Photo by Whitney Thomas

Erica Armstrong Dunbar, an acclaimed scholar of enslavement with a specific interest in the experience of women, will join Emory’s Department of African American Studies in the fall.

The hiring of the award-winning author and co-executive producer of the popular HBO series “The Gilded Age” further cements the university’s commitment to the department’s interdisciplinary excellence in broadly exploring history, culture and politics, including through its new PhD program.

“We are delighted to welcome such a scholar of Dr. Dunbar’s eminence to our faculty and are grateful that all of Emory and the Atlanta community will benefit from her extraordinary accomplishments,” says Barbara Krauthamer, dean of Emory College of Arts and Sciences.

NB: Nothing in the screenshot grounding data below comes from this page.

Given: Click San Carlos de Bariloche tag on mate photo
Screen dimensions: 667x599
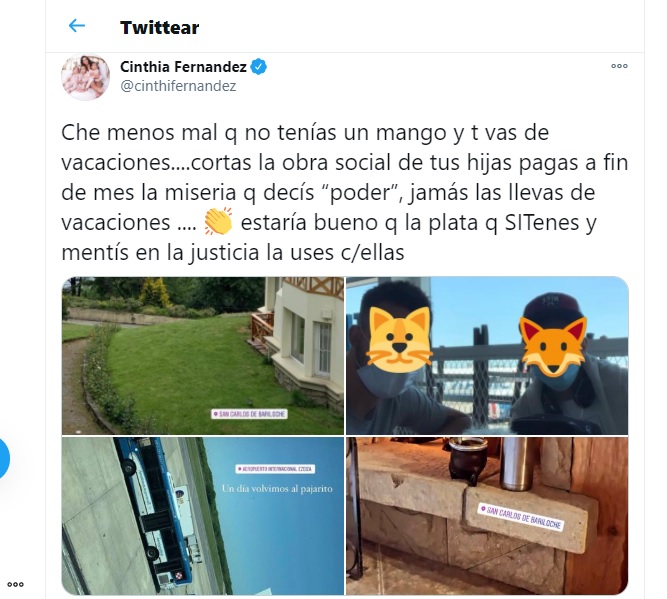Looking at the screenshot, I should [521, 517].

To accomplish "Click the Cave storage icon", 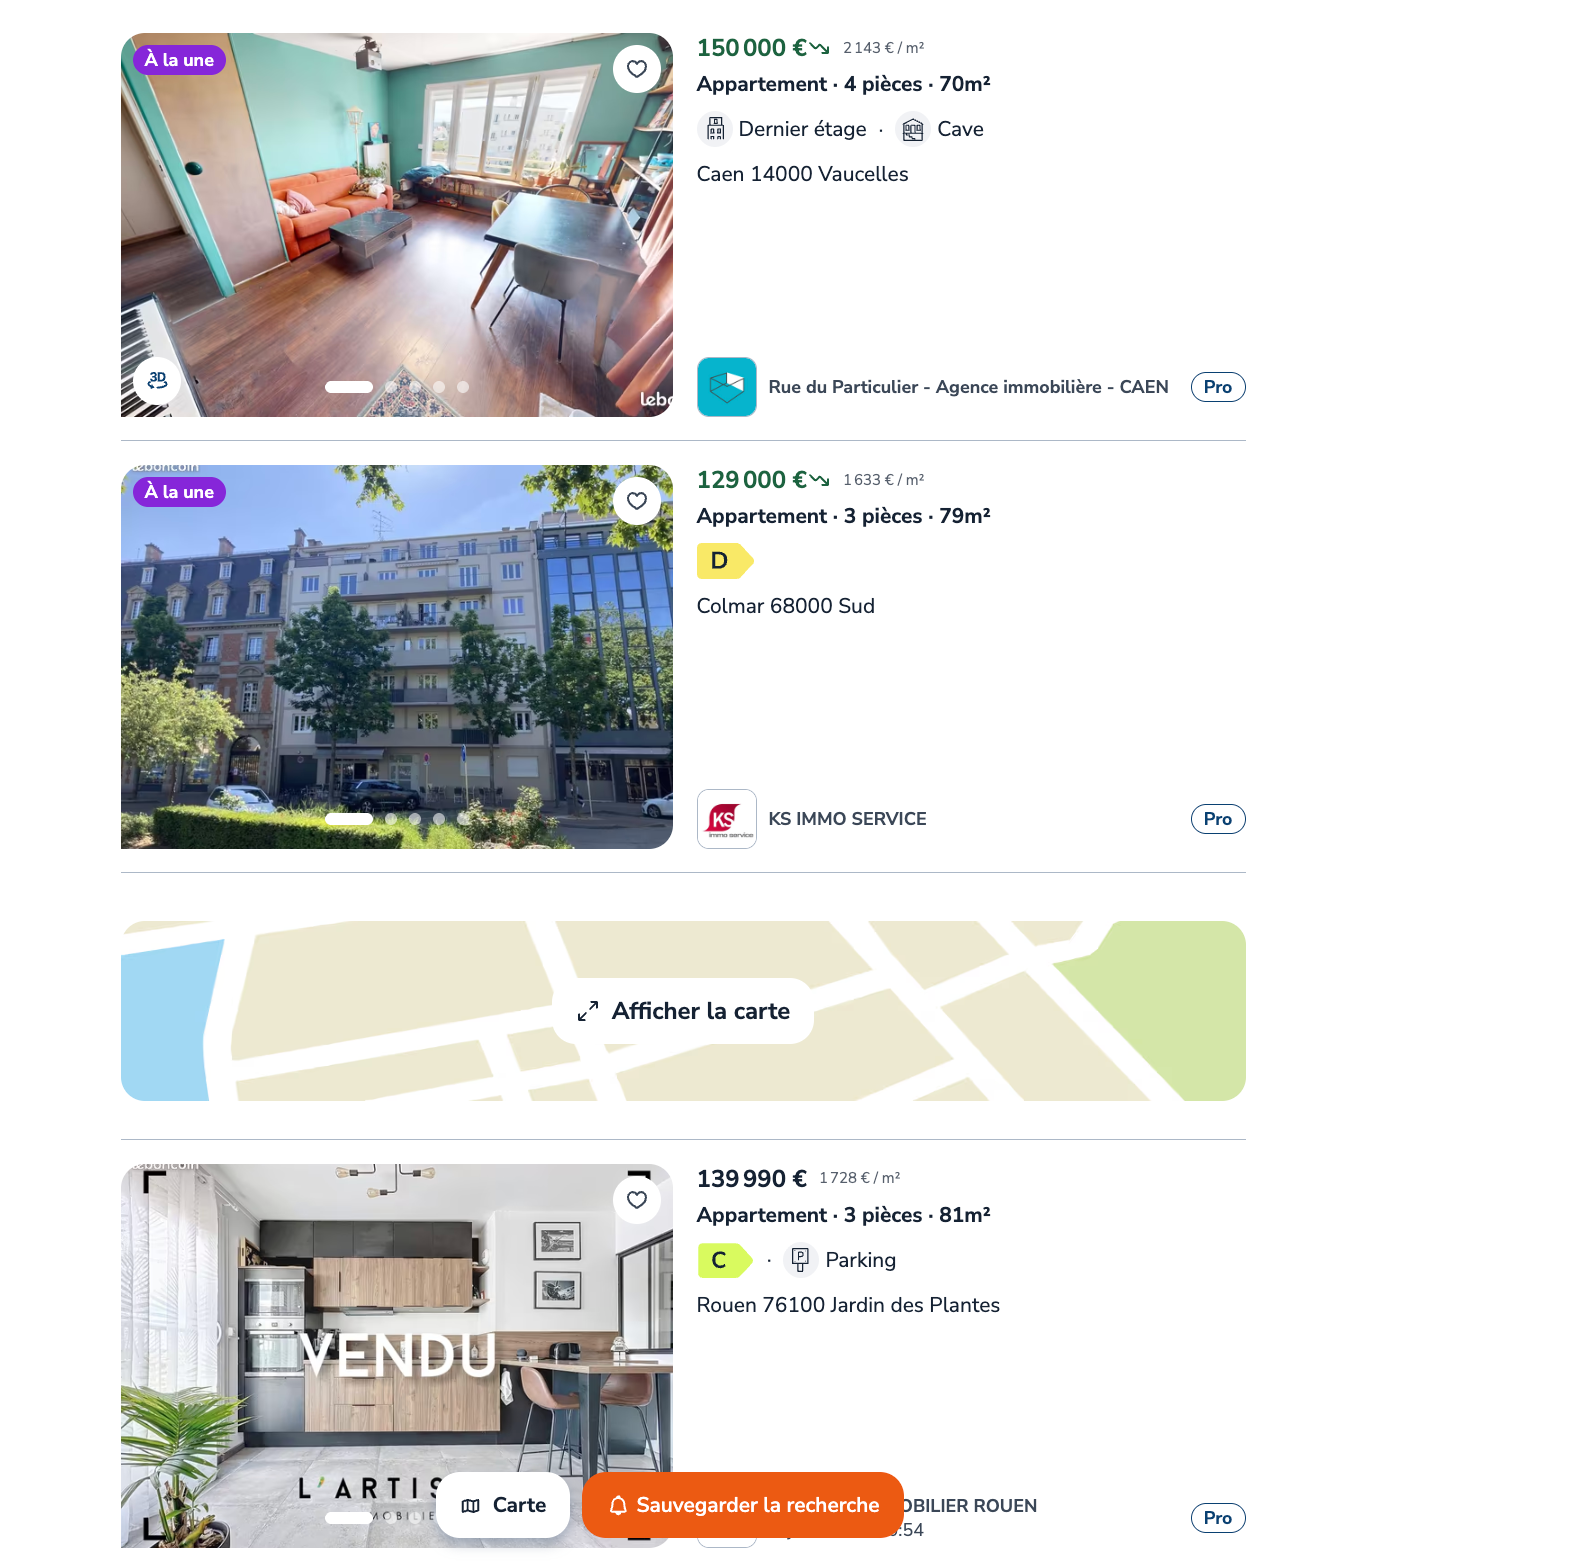I will (x=913, y=129).
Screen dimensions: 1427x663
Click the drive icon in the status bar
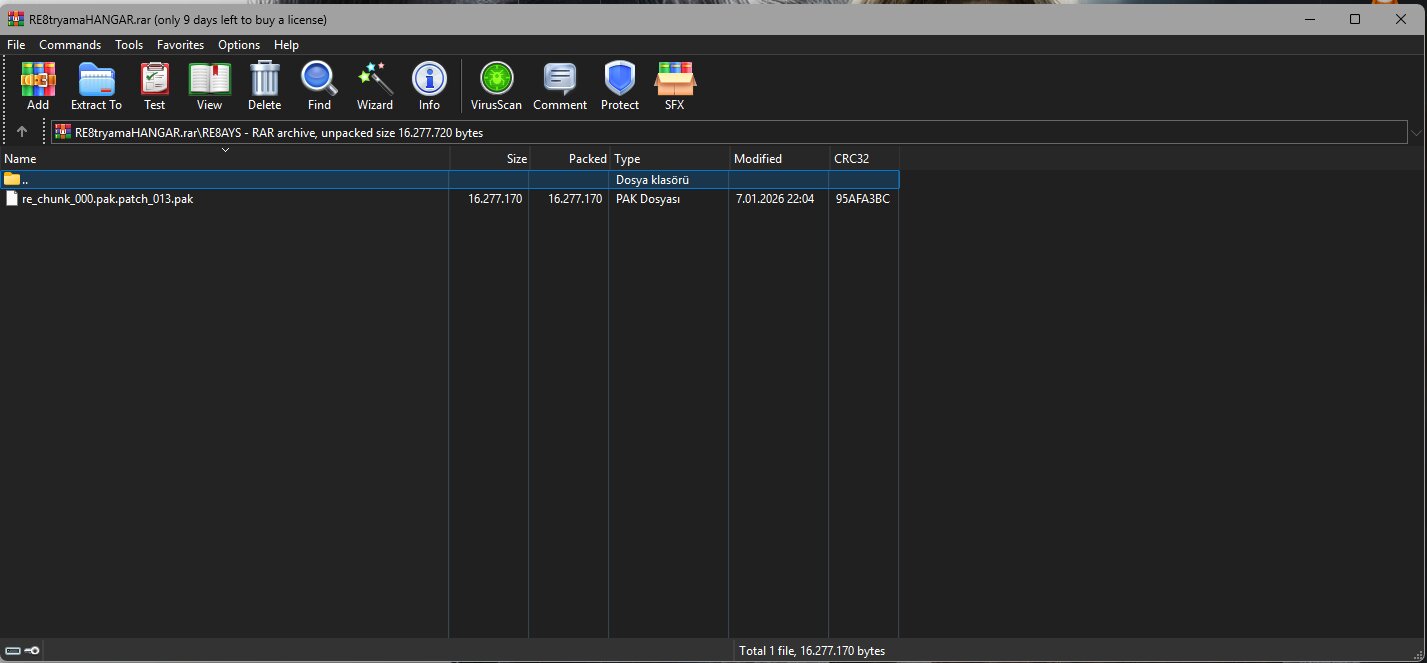click(14, 650)
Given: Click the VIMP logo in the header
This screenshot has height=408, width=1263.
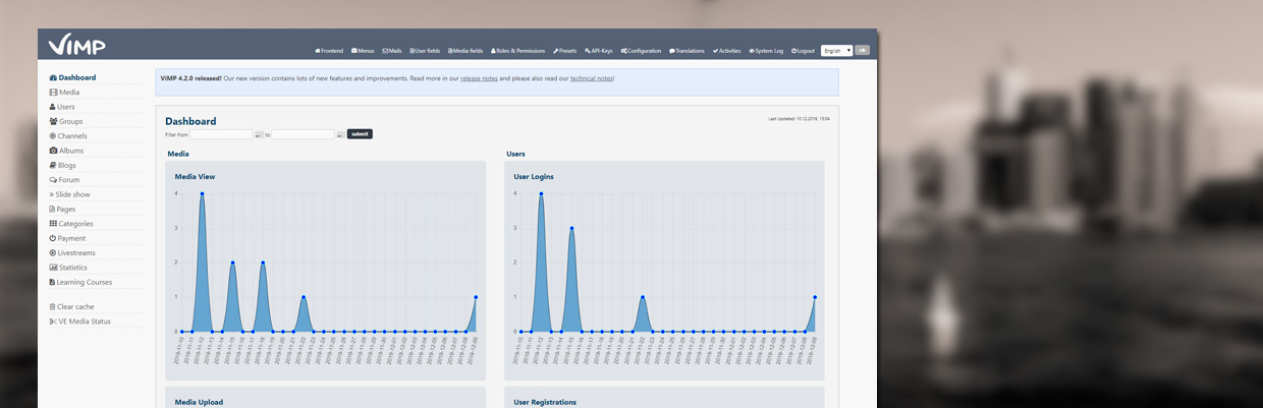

Dunbar first earned recognition as a leading historian of African American women and 19th-century American history with her first book, “A Fragile Freedom: African American Women and Emancipation in the Antebellum City,” published in 2008.

She went on to serve as inaugural director of the program in African American History at the Library Company of Philadelphia from 2011-18. She also served as national director of the Association of Black Women Historians from 2019-22.

Dunbar joins Emory from Rutgers University, where she has been the Charles and Mary Beard Distinguished Professor of History since 2017.

Her second book, “Never Caught,” told the story of Ona Judge, an enslaved runaway who self-liberated from George and Martha Washington, for the first time. The narrative non-fiction account was a finalist for the 2017 National Book Award and winner of the 2018 Frederick Douglass Book Award.

Dunbar says she was attracted to Emory because of its reputation for supporting similar research and for faculty who have positioned the African American studies department to be among the nation’s best.

“I am excited to join a community of scholars with a stellar reputation of work that informs different arenas across the academy and the community,” Dunbar adds. “I’m looking forward to the energy and the collaboration of working with undergraduate and graduate students as well as being in conversation with the vibrant faculty at Emory.”

This fall, Dunbar plans to build immediately on her public scholarship examining the lives of free and enslaved African American women in 19th-century America with two book projects.

She will involve undergraduate and graduate students in both her planned series of biographies for middle-grade readers and a book-length monograph on Black women during the Civil War and Reconstruction eras.

She also will continue her work on “The Gilded Age,” which discusses racial and gender inequality in late-1800s Manhattan.

“It is a real testament to her skill that her rigorous scholarship is so accessible,” says Kali Gross, National Endowment for the Humanities Professor and chair of the Department of African American Studies. “We are elated to have her join us.”